Rewrite the items below, replacing "top bar" with "header" and leaving everything else unchanged.
═════ Data to use
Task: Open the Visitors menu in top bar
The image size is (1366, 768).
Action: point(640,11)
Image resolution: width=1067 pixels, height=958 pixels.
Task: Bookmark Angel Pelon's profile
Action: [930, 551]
══════════
■ Exercise result:
Task: Open the Visitors menu in header
The image size is (1366, 768).
Action: point(640,11)
Image resolution: width=1067 pixels, height=958 pixels.
Task: Bookmark Angel Pelon's profile
Action: [930, 551]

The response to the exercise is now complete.